One of the biggest problems that I saw with DNP and WSP still seems to persist in this version; that is the fact that the server site runs as an administrative user. This allows a compromised site running ASP or .net to be able to extract the credentials for this account from the MetaBase.
To make matters worse, if the server si on a domain then they can use tools like Mimikatz to capture domain level credentials and spread filth across your entire windows domain. I would really like to see the sites use non-admin credentials and then talk to a backend service that has the admin access. This would greatly reduce the risk associated with using this product.
Additionally, this product should handle filesystem permissions like Plesk does; that is lockdown filesystem access for the SCP_IUSRS group so that the group has no access to anything they do not need, and there should be a system in place where you can tell SCP what custom permissions it should set for this group on third party objects that SCP doesn’t just know about.

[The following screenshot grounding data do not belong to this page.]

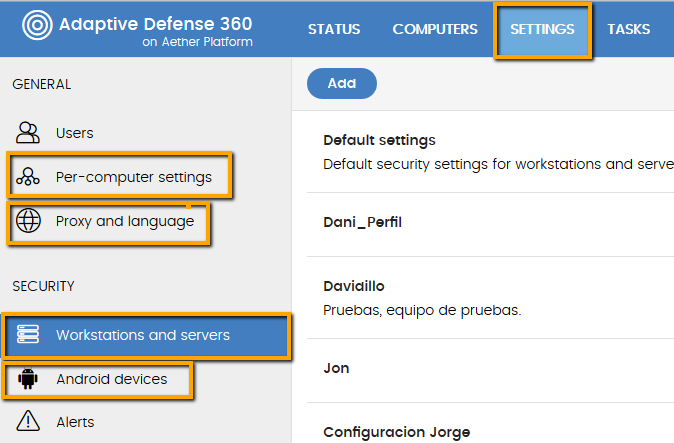Open the Default settings profile
The width and height of the screenshot is (674, 443).
pos(490,152)
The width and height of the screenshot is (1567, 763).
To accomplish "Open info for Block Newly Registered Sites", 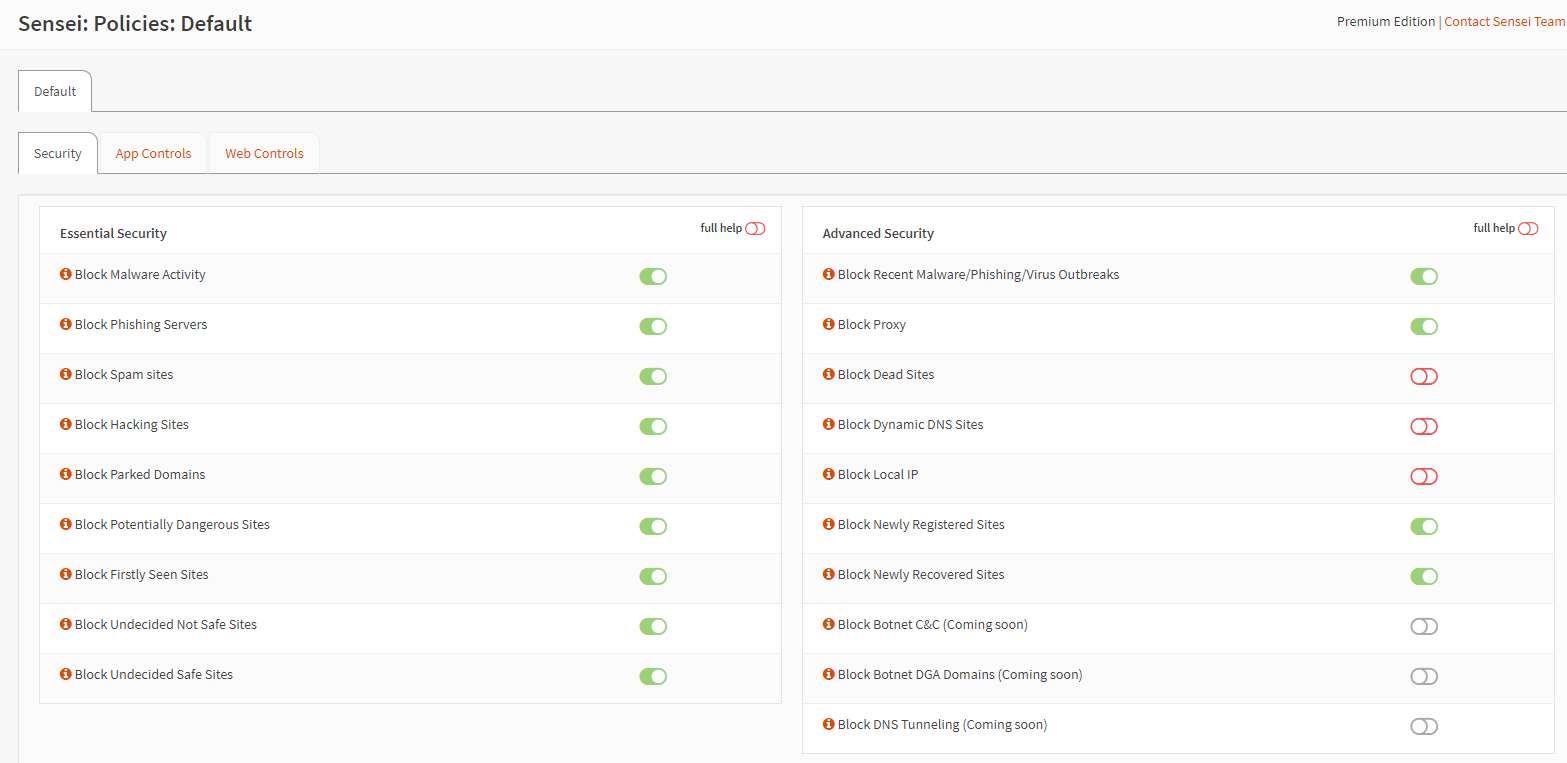I will pyautogui.click(x=828, y=524).
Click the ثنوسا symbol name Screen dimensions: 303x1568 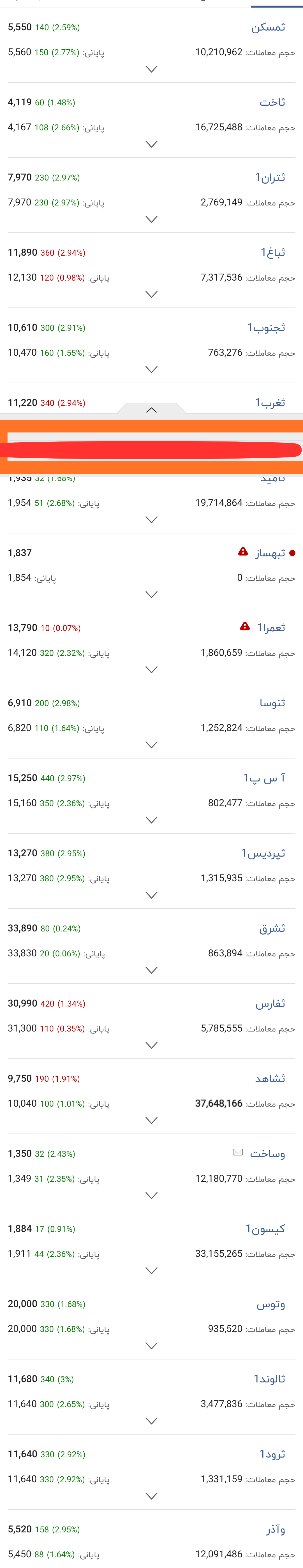(272, 703)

The lack of these two things is preventing us from deploying this product.
Well to keep it simple:
SolidCP Server (and anything that needs to create system resources) needs to have administrative access one way or another, SolidCP, Plesk, and other panels are not an exception to this. without one form of administrative access (if it’s login codes so login as admin then execute by powershell, if it’s the app pool it self to allow you to access the system resources, etc.. that ofcourse is entirely up to the program where SolidCP supports both).
In the very end, a user with no access to the C disk –> Can’t make a folder on the C disk, or apply permissions for the new site user, create a new Site user, or create an IIS Website on the system. this is just OS basics that everyone has to comply to.

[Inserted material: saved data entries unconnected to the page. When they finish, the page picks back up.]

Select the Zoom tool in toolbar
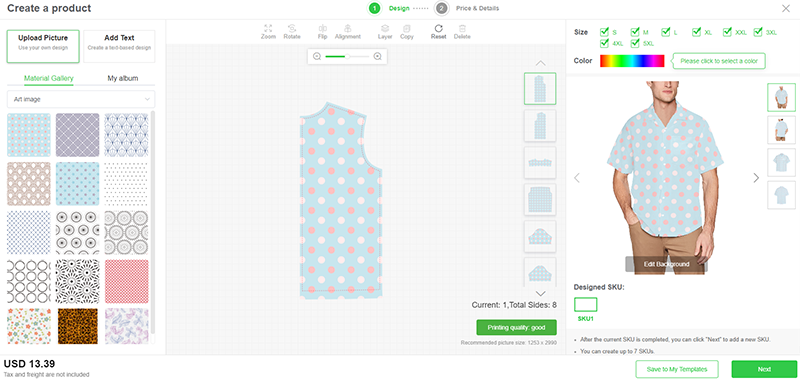Viewport: 800px width, 380px height. point(268,29)
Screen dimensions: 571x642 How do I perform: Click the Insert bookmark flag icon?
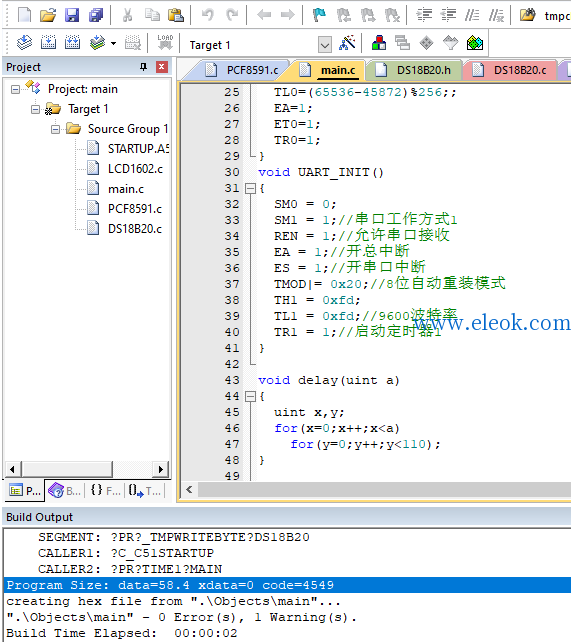[319, 16]
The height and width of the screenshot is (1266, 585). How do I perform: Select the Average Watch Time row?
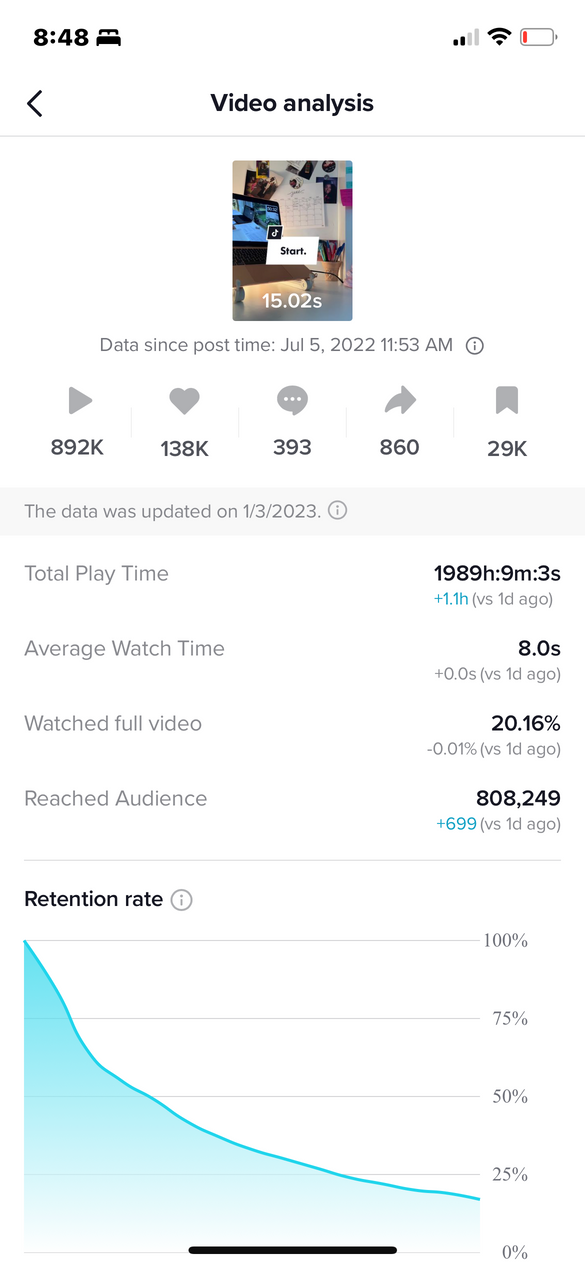coord(292,660)
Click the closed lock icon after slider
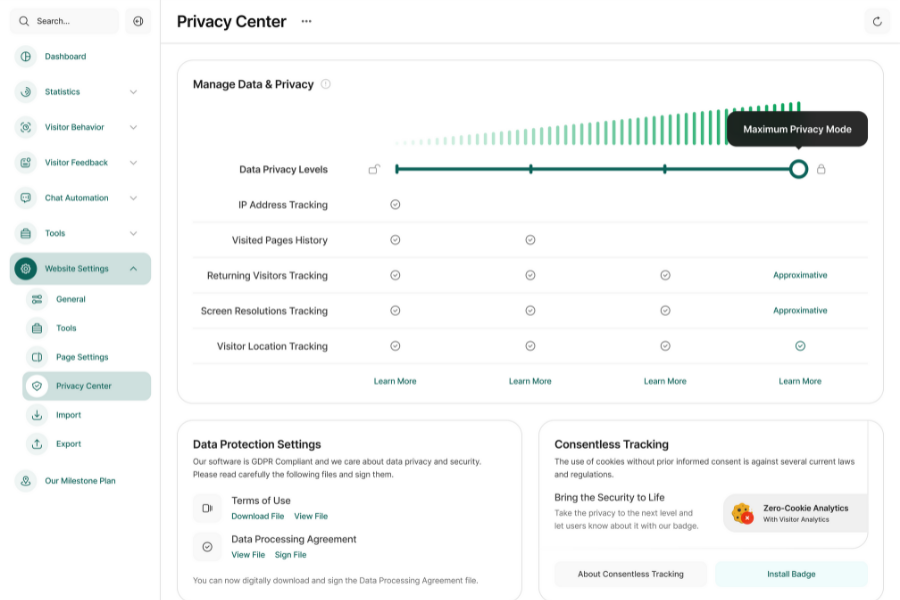Image resolution: width=900 pixels, height=600 pixels. (821, 169)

I have multiple live web servers, with 4000+ sites (all actively used) and running for over 5 + years, servers are heavily monitored and well looked after, we have not had any system level intrusion, sites like WordPress / joomla / dnp ofcourse do get hacked, but with our setup that can’t walk further then their own site. (which if spreads malicious content will be suspended etc.)
I do wonder if there’s some confusion about which sites you think have administrative access?
As for SolidCP it’s only the SolidCP Server (which you usually lock down to specific ip’s only).
any other website it creates (customer websites) have minimal access just to their own directory, with their own site user etc.
I tried to load your example. after allowing it in our exceptions list (as by default my system removes it instantly due to threat) –> the only thing you can actually get with it is system processes. (with limits)
here’s some screenshots:
As you can see: Access is denied as any decently configured Windows Web server should give.
It can’t read any IIS site / app pool / user, as a site has no such access to it.
for CMD it’s ofcourse denied too:
In the end, none of my customer sites have any such rights, The SolidCP Server is locked behind firewalls, and only allowed by specific internal ip’s. (so no chance this kind of tool ends up on the SolidCP Server site that can actually preform these actions).